● **QUOTED PASSAGE**:
"""

Once again, the form of care is determined by society's willingness to accept some risks. At a minimum, those who receive the care should have an opportunity to choose what kind of care they want to get.

At the same time, assisted living has come under criticisms reminiscent of those addressed at nursing homes in years past. With growth has come great variation. It is no longer clear just what is being offered by whom. Some standardized taxonomy is needed to allow consumers to make more informed choices. Concerns about quality are frequently expressed, especially with regard to the management of the more frail and medically complex residents.

HOME CARE

As already noted, we have developed a backward system of long-term care in this country that focuses on the nursing home. We tend to speak of the nursing home and alternatives to it, when we should begin with the premise that elderly people belong at home and want to be cared for at home. Institutional care will be needed in some cases, when the strain on caregivers is too great, but it should not be the resource of first resort. Our system has not evolved that way, and the resources available for home care are meager, but not so underdeveloped as to be ignored. Even today, most communities have at least some home care services, and more are likely to develop.

Home care involves at least two basic types of care: home health services; and homemaking and chore services. As shown in Table 15-4, different programs provide one or both types. Most elderly people treated at home require homemaking more than home health services.

"""

● **WORK INSTRUCTION 1**:
Write out the long-term care passage word for word, everything from "Once again, the" down to "want to get.".
● **WORK INSTRUCTION 2**:
In the long-term care passage, what two basic types of care does home care involve?
● **WORK INSTRUCTION 3**:
Carry on the long-term care passage from its final sentence.
The lines that follow have no connection to the long-term care passage.

● **DATA SECTION**:
"""

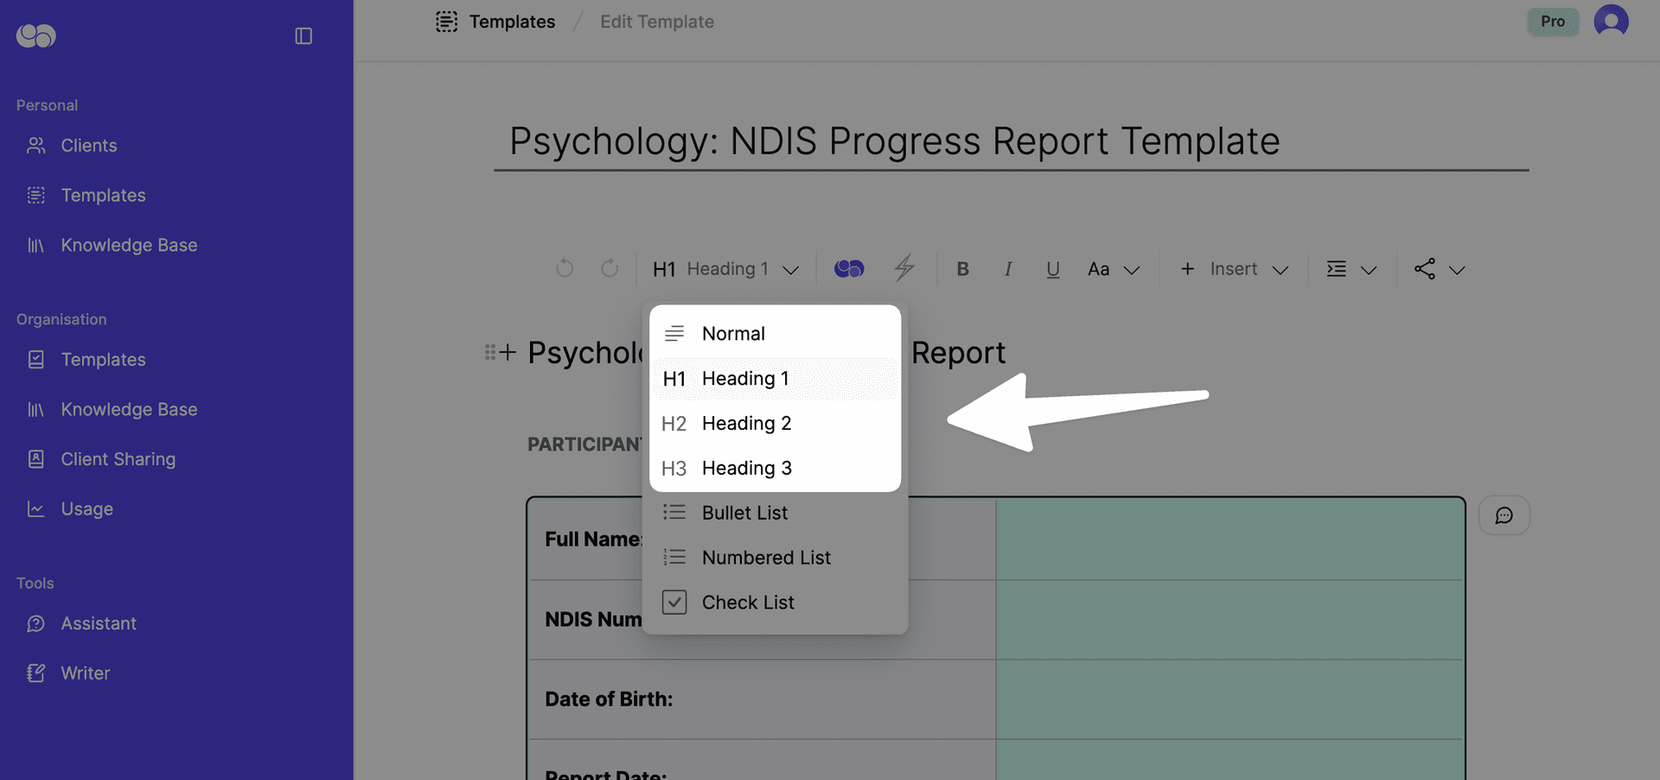This screenshot has height=780, width=1660.
Task: Select Heading 2 from style menu
Action: click(746, 424)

"""

● **ANSWER SPACE 1**:
Once again, the form of care is determined by society's willingness to accept some risks. At a minimum, those who receive the care should have an opportunity to choose what kind of care they want to get.

● **ANSWER SPACE 2**:
Home health services, and homemaking and chore services.

● **ANSWER SPACE 3**:
TABLE 15-4 HOME CARE PROVIDED UNDER VARIOUS FEDERAL PROGRAMS

  MEDICARE MEDICAID TITLE XX
Eligibility criteria Must be homebound; need skilled care; need and expect benefit in a reasonable period; need certification by physician State can use homebound criterion; not limited to skilled care; need certification by physician Vary from state to state
Payment to provider Final costs per episode based on functional status, case needs, and diagnoses Varies with state Three modes of payment possible: (1) direct provision by government agency; (2) contract with private agency; (3) independent provider
Services covered Home health services, skilled nursing, physical or speech therapy as primary services; secondary services (social worker and home health aide) available only if primary service is provided; position of occupational therapy in service hierarchy ambiguous* Limited home health care mandatory; expanded home care optional; personal care in home optional Wide variety of home services allowed, including home health aide, homemaker, chore worker, meal services
* Occupational therapy is considered an extended secondary service, which may continue if needed after primary services are discontinued.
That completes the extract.